O toque da campainha do Angelus é ouvido, abafado pela distância. É a voz cristalina e material da Igreja, convidando o povo à oração. Os camponeses rezam. São dois jovens cujo físico expressa saúde e um hábito de longa data do trabalho manual. Suas vestes são rústicas. Mas estas pessoas transmitem a pureza, elevação e delicadeza natural das almas profundamente cristãs.

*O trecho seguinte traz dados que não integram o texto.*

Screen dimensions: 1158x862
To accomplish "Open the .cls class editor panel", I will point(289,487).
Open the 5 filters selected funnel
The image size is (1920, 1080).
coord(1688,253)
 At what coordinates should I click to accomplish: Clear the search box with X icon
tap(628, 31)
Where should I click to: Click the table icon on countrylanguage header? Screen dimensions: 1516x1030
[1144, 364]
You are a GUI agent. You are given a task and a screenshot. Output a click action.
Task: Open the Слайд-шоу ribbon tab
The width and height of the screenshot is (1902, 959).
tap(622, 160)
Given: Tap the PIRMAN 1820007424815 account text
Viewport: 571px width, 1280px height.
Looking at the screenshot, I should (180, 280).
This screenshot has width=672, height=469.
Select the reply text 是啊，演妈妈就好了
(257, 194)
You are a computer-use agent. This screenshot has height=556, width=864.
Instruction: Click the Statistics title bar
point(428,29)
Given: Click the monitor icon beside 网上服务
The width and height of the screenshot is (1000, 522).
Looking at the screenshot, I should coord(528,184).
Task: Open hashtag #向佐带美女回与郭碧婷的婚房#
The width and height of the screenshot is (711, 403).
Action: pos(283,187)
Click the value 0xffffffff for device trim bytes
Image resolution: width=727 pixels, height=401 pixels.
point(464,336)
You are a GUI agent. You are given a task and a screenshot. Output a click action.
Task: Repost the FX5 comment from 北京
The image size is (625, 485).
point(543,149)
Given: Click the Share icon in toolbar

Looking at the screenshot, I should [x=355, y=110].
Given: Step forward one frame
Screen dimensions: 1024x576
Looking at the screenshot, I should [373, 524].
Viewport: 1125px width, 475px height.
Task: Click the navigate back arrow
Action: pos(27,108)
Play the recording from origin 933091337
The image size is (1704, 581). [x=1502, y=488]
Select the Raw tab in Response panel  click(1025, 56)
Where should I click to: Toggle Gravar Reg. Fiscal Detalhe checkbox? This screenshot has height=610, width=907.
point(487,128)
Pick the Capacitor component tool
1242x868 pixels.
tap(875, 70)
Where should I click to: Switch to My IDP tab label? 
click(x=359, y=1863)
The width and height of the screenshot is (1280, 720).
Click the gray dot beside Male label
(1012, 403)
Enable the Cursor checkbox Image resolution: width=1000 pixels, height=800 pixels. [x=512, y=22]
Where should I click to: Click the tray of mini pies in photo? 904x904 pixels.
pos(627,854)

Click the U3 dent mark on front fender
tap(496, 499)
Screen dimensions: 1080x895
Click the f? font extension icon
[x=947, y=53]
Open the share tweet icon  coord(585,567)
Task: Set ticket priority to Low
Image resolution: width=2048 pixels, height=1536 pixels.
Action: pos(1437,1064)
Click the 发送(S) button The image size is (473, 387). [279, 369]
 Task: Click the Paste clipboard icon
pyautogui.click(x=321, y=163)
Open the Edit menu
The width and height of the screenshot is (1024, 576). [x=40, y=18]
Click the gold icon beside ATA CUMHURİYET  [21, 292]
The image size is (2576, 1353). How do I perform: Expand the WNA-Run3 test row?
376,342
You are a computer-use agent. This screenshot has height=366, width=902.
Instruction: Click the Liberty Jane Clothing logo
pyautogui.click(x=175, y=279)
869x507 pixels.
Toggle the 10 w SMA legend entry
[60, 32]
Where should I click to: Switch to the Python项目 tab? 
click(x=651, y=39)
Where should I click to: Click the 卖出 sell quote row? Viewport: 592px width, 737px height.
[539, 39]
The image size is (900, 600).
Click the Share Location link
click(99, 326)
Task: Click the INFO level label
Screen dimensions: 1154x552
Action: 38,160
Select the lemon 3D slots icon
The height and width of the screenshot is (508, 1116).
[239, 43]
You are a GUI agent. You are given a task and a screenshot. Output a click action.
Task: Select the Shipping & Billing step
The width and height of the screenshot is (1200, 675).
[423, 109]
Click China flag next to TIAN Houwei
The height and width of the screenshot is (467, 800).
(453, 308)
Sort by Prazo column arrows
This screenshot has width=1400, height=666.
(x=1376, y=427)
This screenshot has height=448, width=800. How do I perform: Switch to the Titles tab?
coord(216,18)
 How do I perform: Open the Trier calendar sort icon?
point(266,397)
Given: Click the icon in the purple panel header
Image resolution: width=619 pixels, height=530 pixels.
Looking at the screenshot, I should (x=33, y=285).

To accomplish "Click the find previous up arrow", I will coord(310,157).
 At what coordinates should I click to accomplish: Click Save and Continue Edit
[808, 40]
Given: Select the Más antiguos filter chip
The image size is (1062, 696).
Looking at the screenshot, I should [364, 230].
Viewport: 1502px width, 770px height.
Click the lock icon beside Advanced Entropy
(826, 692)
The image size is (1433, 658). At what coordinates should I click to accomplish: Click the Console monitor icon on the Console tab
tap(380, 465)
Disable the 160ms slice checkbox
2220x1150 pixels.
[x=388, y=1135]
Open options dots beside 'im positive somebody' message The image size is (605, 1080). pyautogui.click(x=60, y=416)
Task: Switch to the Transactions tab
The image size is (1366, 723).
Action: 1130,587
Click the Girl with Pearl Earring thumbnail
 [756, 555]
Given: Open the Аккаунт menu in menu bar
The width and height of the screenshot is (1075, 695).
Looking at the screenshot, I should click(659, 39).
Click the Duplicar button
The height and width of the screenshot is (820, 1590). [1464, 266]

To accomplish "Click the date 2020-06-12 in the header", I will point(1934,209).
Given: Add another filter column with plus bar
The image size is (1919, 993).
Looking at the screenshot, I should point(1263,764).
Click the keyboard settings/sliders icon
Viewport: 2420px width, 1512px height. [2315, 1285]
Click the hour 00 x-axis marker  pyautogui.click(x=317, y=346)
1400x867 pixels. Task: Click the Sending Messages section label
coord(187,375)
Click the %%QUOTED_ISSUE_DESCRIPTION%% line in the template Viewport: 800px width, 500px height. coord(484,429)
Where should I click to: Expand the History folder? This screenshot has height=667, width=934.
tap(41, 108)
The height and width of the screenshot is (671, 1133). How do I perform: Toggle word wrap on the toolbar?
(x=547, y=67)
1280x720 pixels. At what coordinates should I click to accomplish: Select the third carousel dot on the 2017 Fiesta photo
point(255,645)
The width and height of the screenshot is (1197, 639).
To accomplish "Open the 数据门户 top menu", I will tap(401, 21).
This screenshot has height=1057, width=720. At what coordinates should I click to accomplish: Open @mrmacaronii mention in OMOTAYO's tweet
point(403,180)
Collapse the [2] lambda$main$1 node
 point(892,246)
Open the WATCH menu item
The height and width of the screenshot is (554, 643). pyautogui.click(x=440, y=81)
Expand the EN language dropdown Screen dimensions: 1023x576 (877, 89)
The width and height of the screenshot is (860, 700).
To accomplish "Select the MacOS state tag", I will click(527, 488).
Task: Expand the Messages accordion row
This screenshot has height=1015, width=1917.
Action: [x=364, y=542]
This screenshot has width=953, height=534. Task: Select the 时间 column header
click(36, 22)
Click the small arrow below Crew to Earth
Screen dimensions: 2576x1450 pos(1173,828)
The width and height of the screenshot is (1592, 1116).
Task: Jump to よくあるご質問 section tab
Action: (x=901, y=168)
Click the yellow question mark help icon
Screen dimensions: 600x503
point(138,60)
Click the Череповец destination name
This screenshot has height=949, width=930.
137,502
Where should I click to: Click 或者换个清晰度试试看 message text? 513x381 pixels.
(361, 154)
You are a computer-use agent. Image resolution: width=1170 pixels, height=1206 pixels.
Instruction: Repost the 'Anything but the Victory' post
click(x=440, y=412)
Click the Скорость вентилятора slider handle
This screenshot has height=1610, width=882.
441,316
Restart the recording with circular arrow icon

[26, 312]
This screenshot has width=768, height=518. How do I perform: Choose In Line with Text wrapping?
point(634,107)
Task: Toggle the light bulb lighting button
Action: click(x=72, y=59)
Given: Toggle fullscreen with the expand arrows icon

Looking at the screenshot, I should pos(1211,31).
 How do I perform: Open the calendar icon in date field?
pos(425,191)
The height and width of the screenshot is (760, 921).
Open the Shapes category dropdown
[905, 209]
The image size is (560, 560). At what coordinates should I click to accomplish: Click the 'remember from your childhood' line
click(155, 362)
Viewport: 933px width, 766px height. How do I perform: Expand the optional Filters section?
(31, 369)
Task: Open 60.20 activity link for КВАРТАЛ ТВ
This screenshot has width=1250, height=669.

Sua modesta condição social é, por assim dizer, transfigurada e iluminada por sua piedade, que incute respeito e simpatia por eles. Em suas almas, os esplêndidos raios dourados do sol são refletidos, mas os raios deste sol são muito mais altos do que qualquer outro: a graça de Deus.
Verdadeiramente, é a beleza da alma que é o centro da imagem, o ponto mais alto da emoção estética. O campo é bonito, mas apenas serve de pano de fundo para a manifestação da beleza dessas almas unidas em oração pelo Filho de Deus.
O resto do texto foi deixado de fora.